I’ve kept with it primarily to keep that “everything talks to each other” ability and because for the most part, it does what I want it to. There’s the occasional roadblock (not having a Mac executable for games or certain software, mostly), sometimes circumvented by a VM or a Wine wrapper, but nothing major. When it does become a major issue, there’s the wonders of BootCamp. I have Windows 10 on my machine (unwillingly; they removed support for Windows 7, unfortunately.), and lately I’ve been spending more time in there than on macOS, since I’ve been diddling with RPG Maker and streaming software that don’t like running under macOS.
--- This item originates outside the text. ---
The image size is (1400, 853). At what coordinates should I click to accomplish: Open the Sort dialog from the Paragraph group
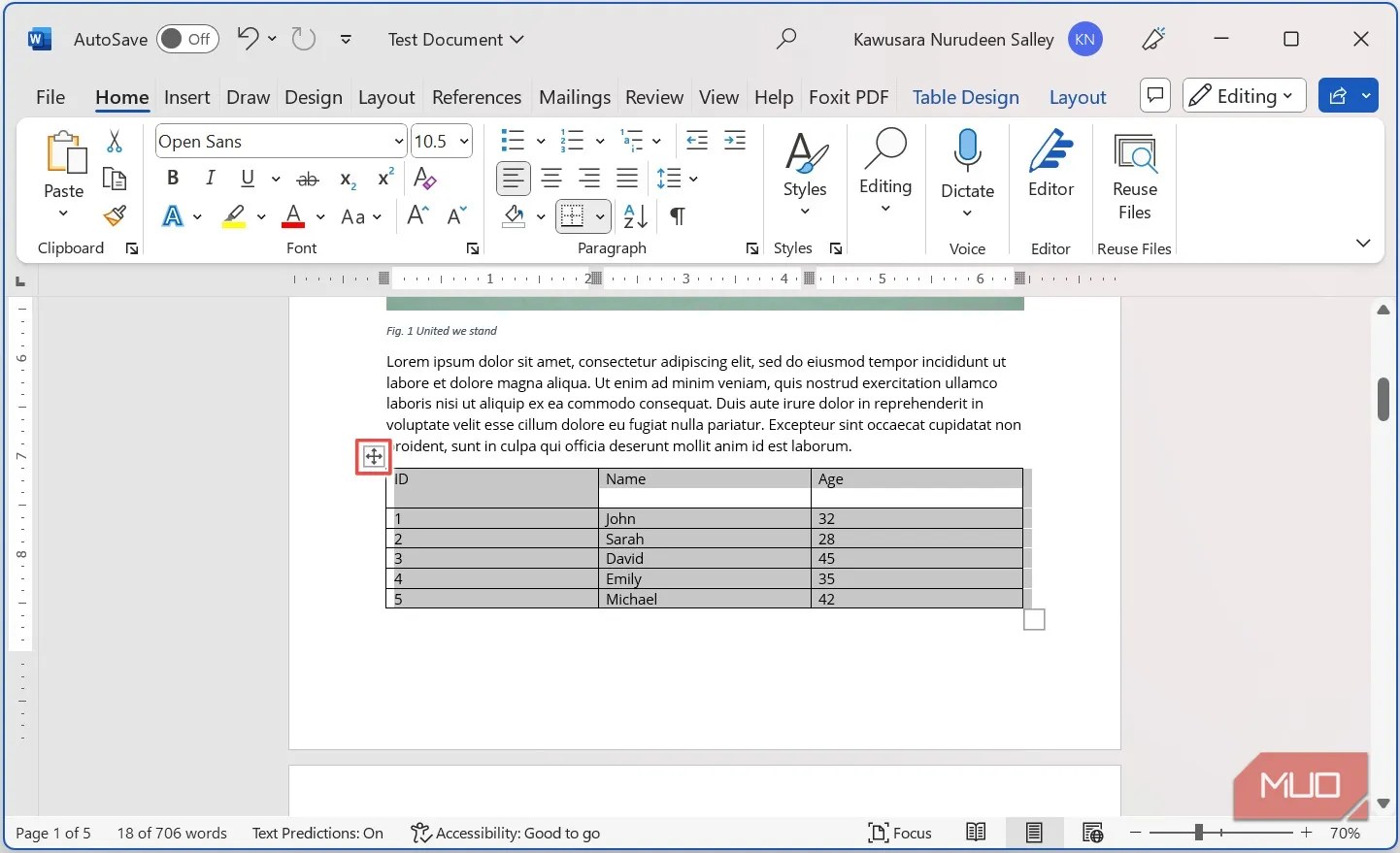[634, 216]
That’s fine. I’m not entirely happy about it, but I have it configured how I want it and it does the damned job. Until the 15th. Windows arbitrarily decided to update. Which it does without warning, and frequently just decides to reboot when I’m in the middle of something. Doesn’t ask, just does. Charming little trick, that. But this last update completely borked my network adapter.
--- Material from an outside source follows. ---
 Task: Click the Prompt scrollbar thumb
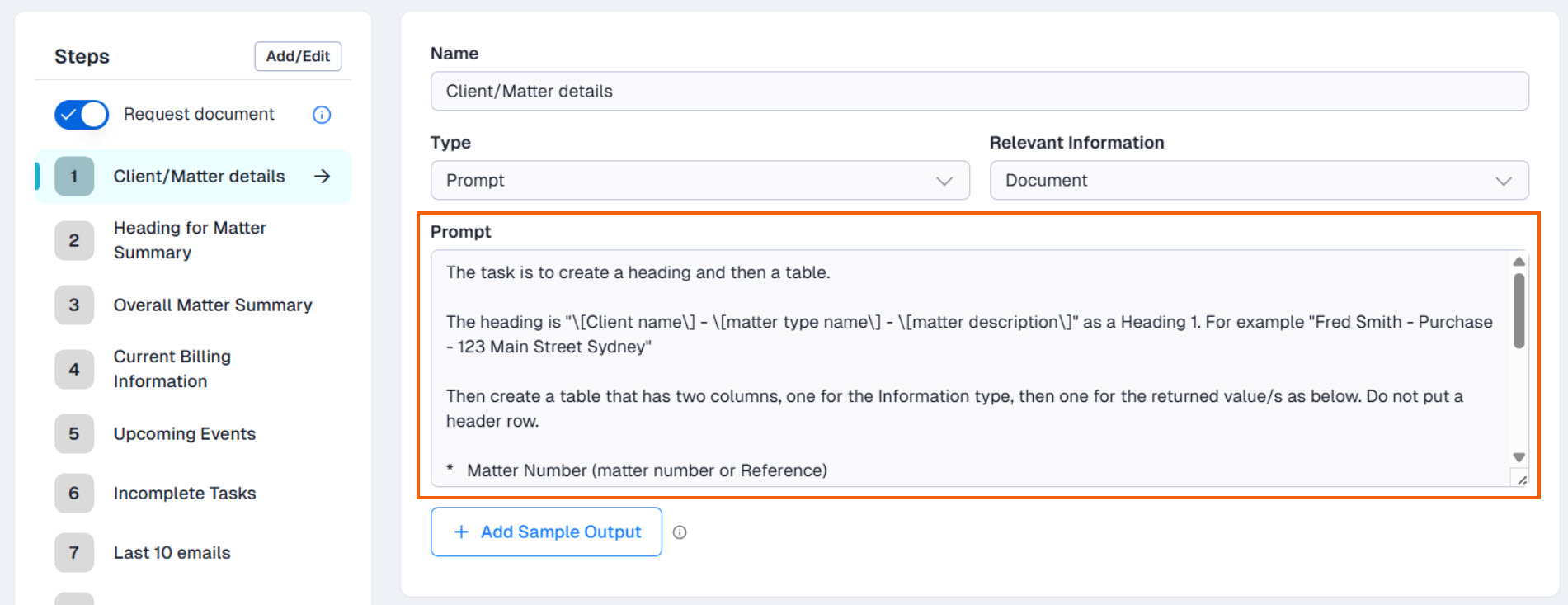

My internet is supposed to be 200 down, 5 up (why the disparity, I dunno; my old service was 40 down, 20 up, and I liked it just fine, but that carrier isn’t available in my new neighborhood.) Now, my computer is upstairs (though it’s an open loft, not strictly a second floor) and I’m connecting via WiFi, so I don’t expect it to be perfect, but since that update, I get an average of .4 down. Still get 5 up, for some reason, but the upload speed doesn’t mean dick when you can’t even open WordPress or your cloud-based manuscripts and Twitter is acting like an old school AOL message board.
Reset the router/modem. Tested every other device on WiFi sitting next to the computer. Split the network and force connected to 5ghz. Nothing helps. Reboot to macOS, getting 70-120 down, 5 up (which is an acceptable degradation, given circumstances, and not unexpected… but at least it’s functional.)
Look into the problem, discover this is a known issue that has happened many times before (pretty much at least once a year since Win10 hit, which just reinforces my loathing for it and desire to go back to Win7, which worked just fine, thank you.) So now I’m having BootCamp redownload its own drivers, so I can forcibly overwrite them on the Windows side. Hopefully I can find a way to disable the auto updates for the network card, so it doesn’t do that crap again. But we’ll see.
So if anyone’s wondering why there isn’t a new and exciting content today, that’s why. Fighting with goddamn updates and reinstalls all bloody day. Ugh.